Heretics (book)


Heretics is a collection of 20 essays originally published by G. K. Chesterton in 1905. While the loci of the chapters of Heretics are personalities, the topics he debates are as universal to the "vague moderns" of the 21st century as they were to those of the 20th. He quotes at length and argues against atheist apologist and eugenicist Joseph Martin McCabe extensively, delivers diatribes about his close personal friend and intellectual rival, George Bernard Shaw, as well as Nietzsche, H. G. Wells, Rudyard Kipling and an array of other major intellectuals of his day, many of whom he knew personally.
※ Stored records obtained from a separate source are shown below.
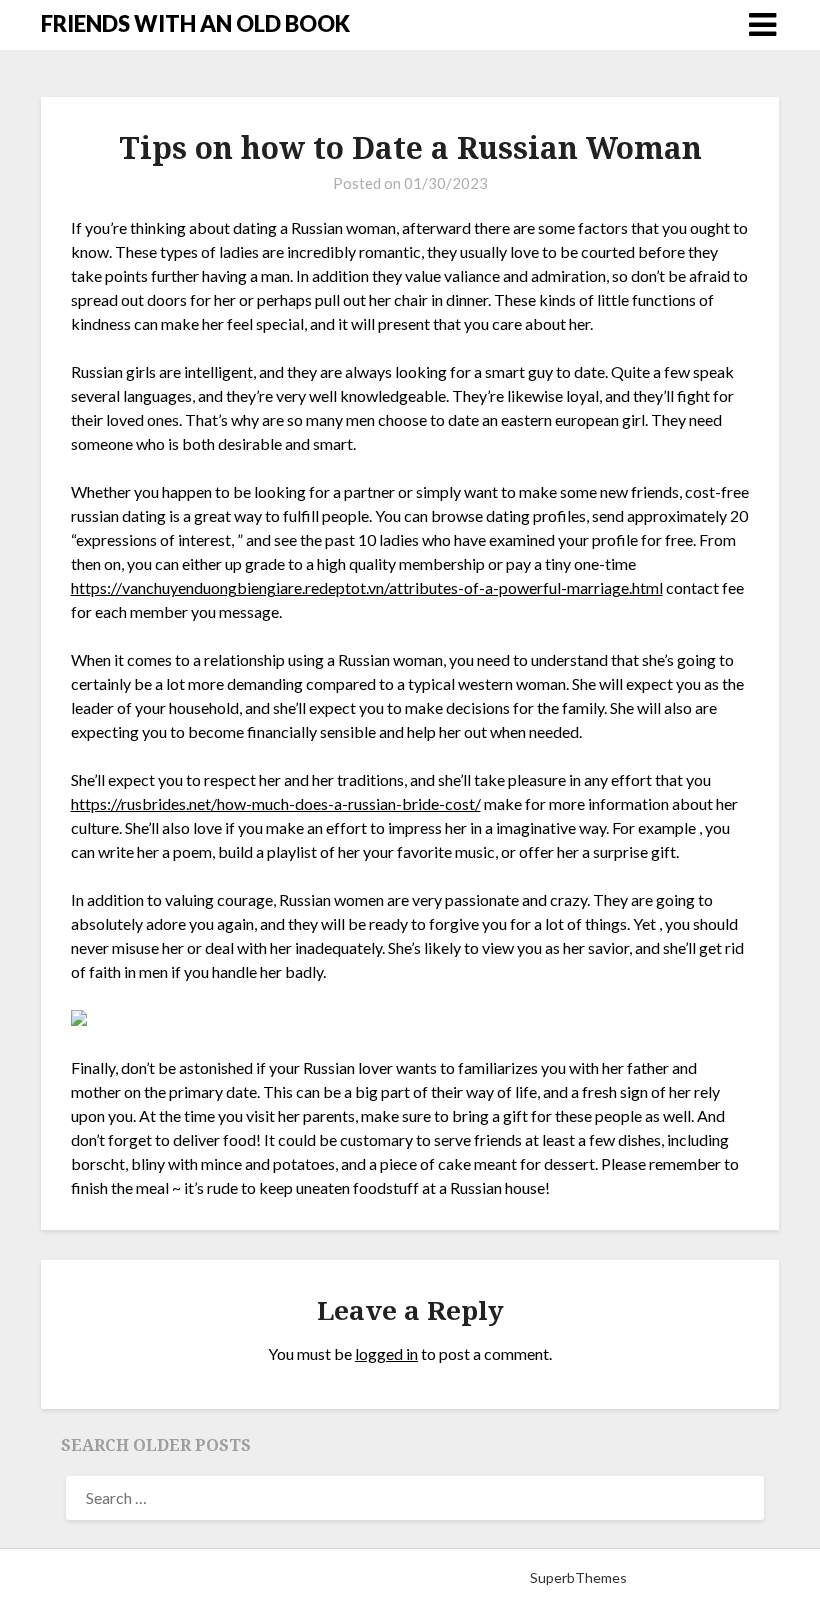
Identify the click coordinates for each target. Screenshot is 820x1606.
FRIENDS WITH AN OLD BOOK (195, 23)
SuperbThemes (578, 1577)
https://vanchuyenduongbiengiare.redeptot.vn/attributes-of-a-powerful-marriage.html (367, 587)
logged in (386, 1353)
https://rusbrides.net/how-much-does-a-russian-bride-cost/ (276, 803)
The topics he touches upon range from Cosmology to Anthropology to Soteriology and he argues against French nihilism, German Humanism, English Utilitarianism, the Syncretism of "the vague modern", Social Darwinism, Eugenics and the arrogance and misanthropy of the European Intelligentsia. Together with Orthodoxy, this book is regarded as the finest flagship of his corpus of moral theology; a binary system in the cosmos of western philosophy.

Chapters

  1. Introductory Remarks on the Importance of Orthodoxy
  2. On the Negative Spirit
  3. On Mr. Rudyard Kipling and Making the World Small
  4. Mr. Bernard Shaw
  5. Mr. H. G. Wells and the Giants
  6. Christmas and the Esthetes
  7. Omar and the Sacred Vine
  8. The Mildness of the Yellow Press
  9. The Moods of Mr. George Moore
  10. On Sandals and Simplicity
  11. Science and the Savages
  12. Paganism and Mr. Lowes Dickinson
  13. Celts and Celtophiles
  14. On Certain Modern Writers and the Institution of the Family
  15. On Smart Novelists and the Smart Set
  16. On Mr. McCabe and a Divine Frivolity
  17. On the Wit of Whistler
  18. The Fallacy of the Young Nation
  19. Slum Novelists and the Slums
  20. Concluding Remarks on the Importance of Orthodoxy

    Summary of chapters

Chapter 1: Introductory Remarks on the Importance of Orthodoxy

In his first essay, Chesterton describes his understanding of the words Orthodox and Heretic as they apply to, and have changed in, the modern period. Chesterton argues that in modernity, "The word 'orthodoxy' not only no longer means being right; it practically means being wrong". He continues to write that society no longer tolerates a man’s life philosophy or religion, yet is increasingly absorbed in "art for art’s sake." Chesterton identifies this trend to replace ideological substance with vagueness and criticizes popular writers, public figures, politicians, and others for proclaiming a gospel of silence when moral and philosophical direction is needed.